Provided information:
»»

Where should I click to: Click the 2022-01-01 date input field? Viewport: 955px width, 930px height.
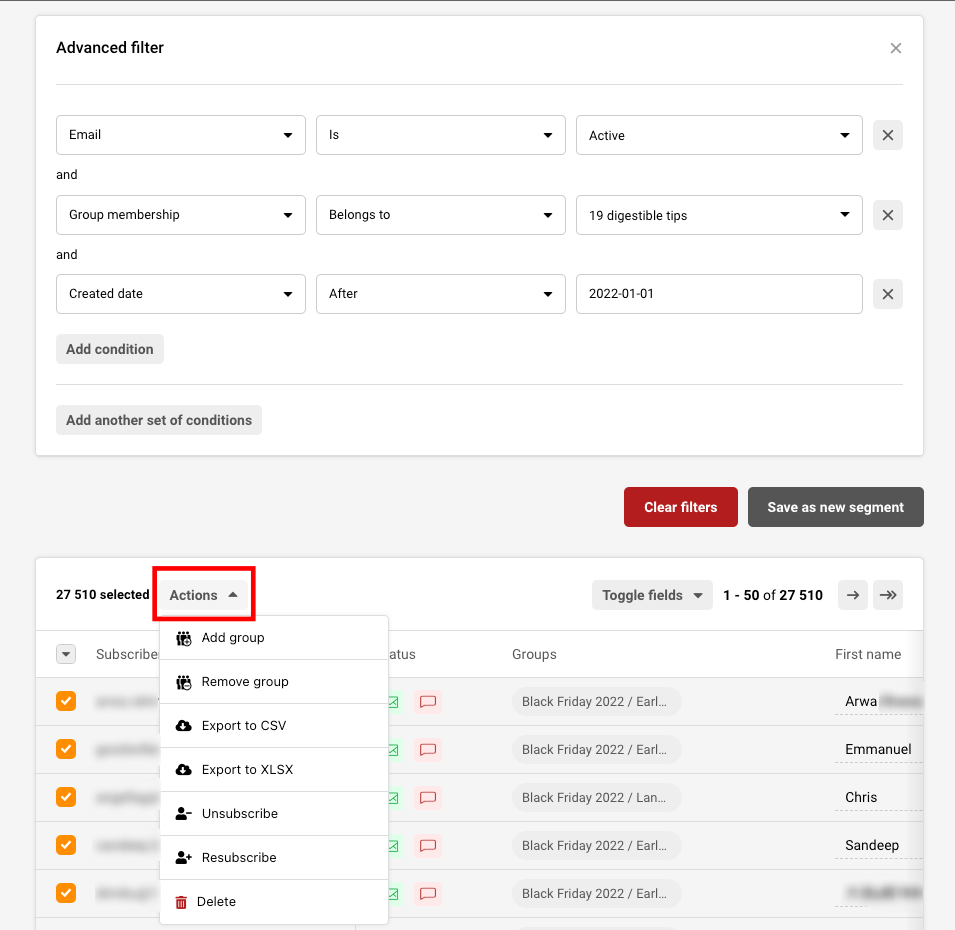point(718,294)
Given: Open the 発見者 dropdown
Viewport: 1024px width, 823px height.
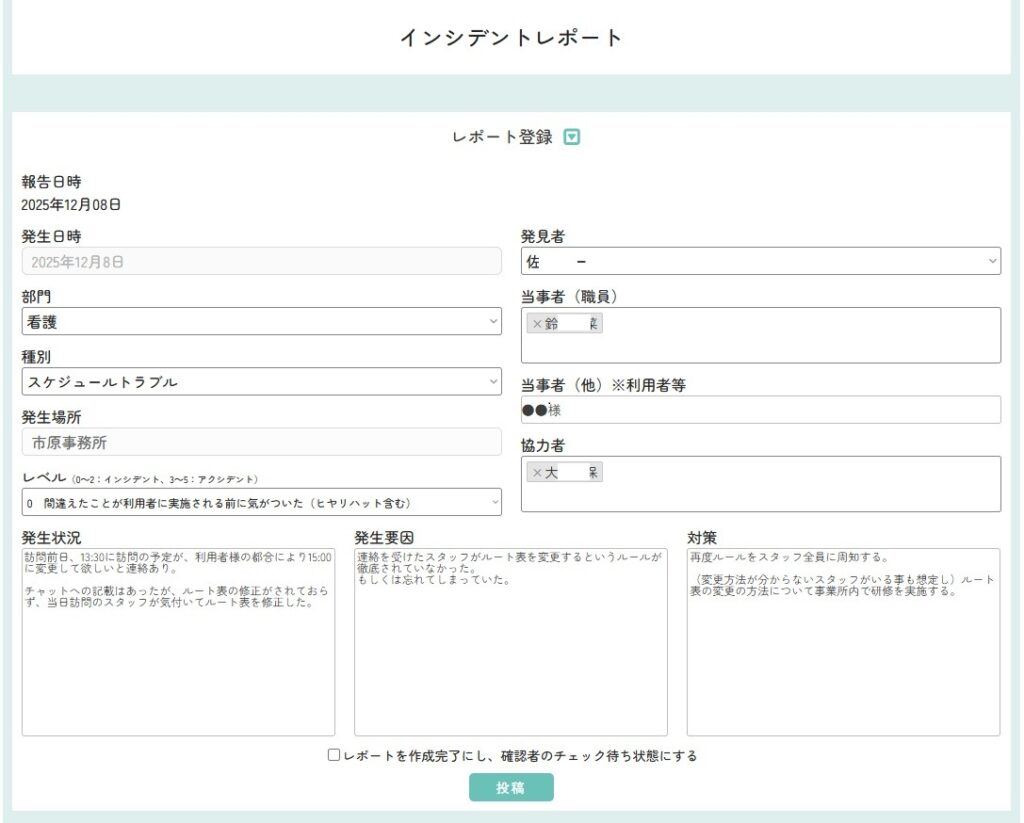Looking at the screenshot, I should pyautogui.click(x=760, y=261).
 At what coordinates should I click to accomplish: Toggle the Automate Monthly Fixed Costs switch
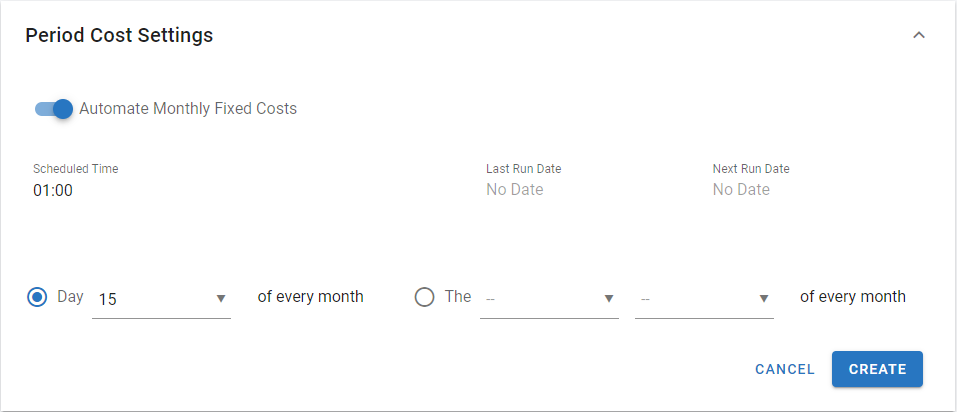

««

Task objective: Rewrite all the items above with every "Viewport" changed to "Screen size", and leave the rest unchanged. Omit the pictures.

Task response:
Where should I click to: Click the 2022-01-01 date input field? Screen size: 955px width, 930px height.
point(718,294)
Given: Open the 発見者 dropdown
Screen size: 1024px width, 823px height.
Looking at the screenshot, I should pyautogui.click(x=760, y=261).
 At what coordinates should I click to accomplish: Toggle the Automate Monthly Fixed Costs switch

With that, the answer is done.